Honest to pete. We called to check how things were going on Friday with the whole scheduling the ass cheek biopsy process… Let’s put it this way, the phlebotomist couldn’t find the doctor’s code in the database. Probably not as shocking as it would seem, as a) it’s an Oracle database (look, I’ve been there, done that, and you can certainly tell) and b) the Brigham is a teaching hospital… and even attending physicians take time to move through the ranks and get solidified into the database. My orthopedic doctor is an actual full time attending doctor/faculty member, but he’s a new one. So it wasn’t surprising that she couldn’t find him, and I was happy when she stopped trying to change his name and said, “I’m going to screw this up if I keep looking now, I’ll get it matched when I have a free minute.”

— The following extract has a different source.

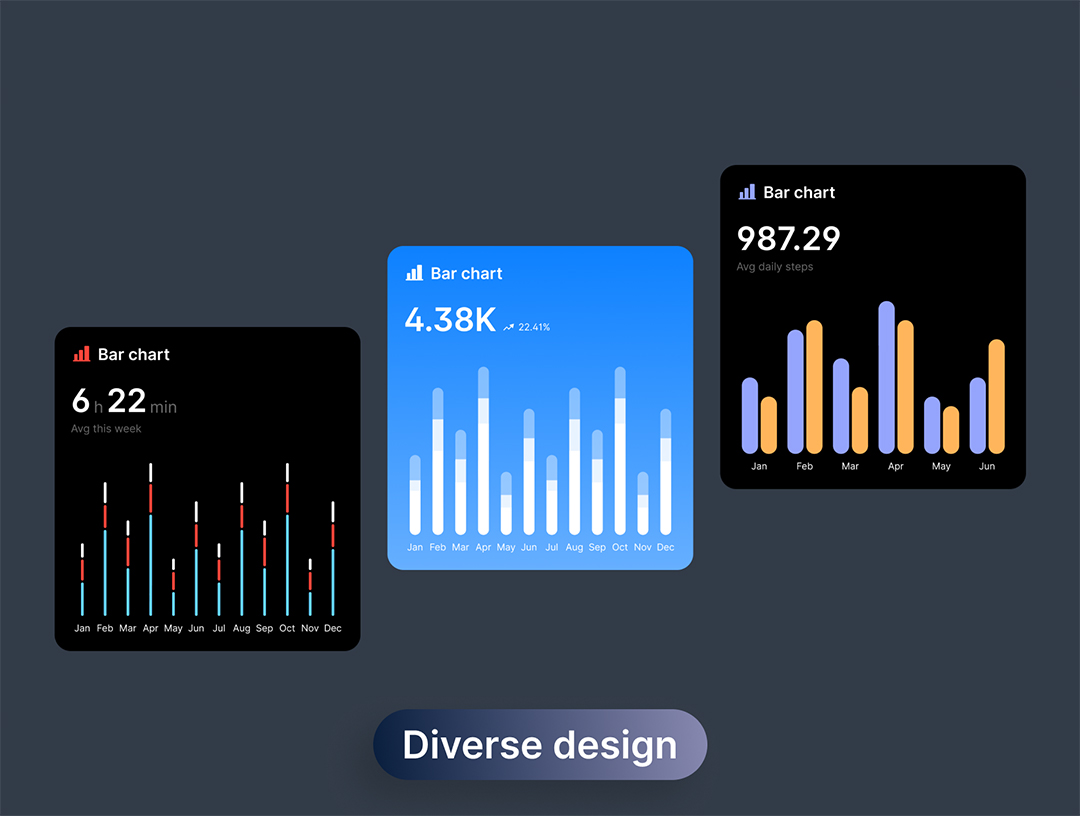Viewport: 1080px width, 816px height.
Task: Select the 987.29 steps value
Action: (x=788, y=239)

Then I wondered if she had a free moment ever… You know, you just wonder. On Friday, I learned that she had indeed gone back and found his codes, but an emergency surgery kept the doctor from doing much Thursday and into Friday. I should hear by Monday afternoon. Okay, fine. Stuff happens.
Except I didn’t hear, and when we called on Monday afternoon we learned that there’s a paperwork pile up and they’re not sure if the request has made it to scheduling yet. O-kay. And so I restart taking naproxen. It doesn’t do a whole lot, but it does more than Tylenol. And they said that they’ll tell me when to stop before they do the biopsy… which damned if we know when that is. I get pissy because this shouldn’t be the hard part. I get that emergencies pop up. I mean, I’m glad it’s not my emergency surgery. You can’t foresee that stuff, whether you are a patient or a doctor. But, um, as a doctor you can count on paperwork and the fact that someone will require an emergency surgery (most likely at the same point you are getting mired down in the paperwork). And you’re a doctor.
I know hospital administrators and insurance companies don’t make it easier, but dammit all, paperwork is not hard. It’s not fun or rewarding. and we all hate all-in-one office devices. But it’s part of the job too, and I can tell you this much: there are definitely hospital networks that deal with this more effectively than others. How paperwork is handled doesn’t directly relate with how skilled a group of physicians are — except that it adds so much frustration to the situation that it makes me wish that DFCI wasn’t affiliated with the Brigham at the moment.
What I wouldn’t give to be able to go to work and face piles of incoming paperwork. I’m just frickin’ sayin’.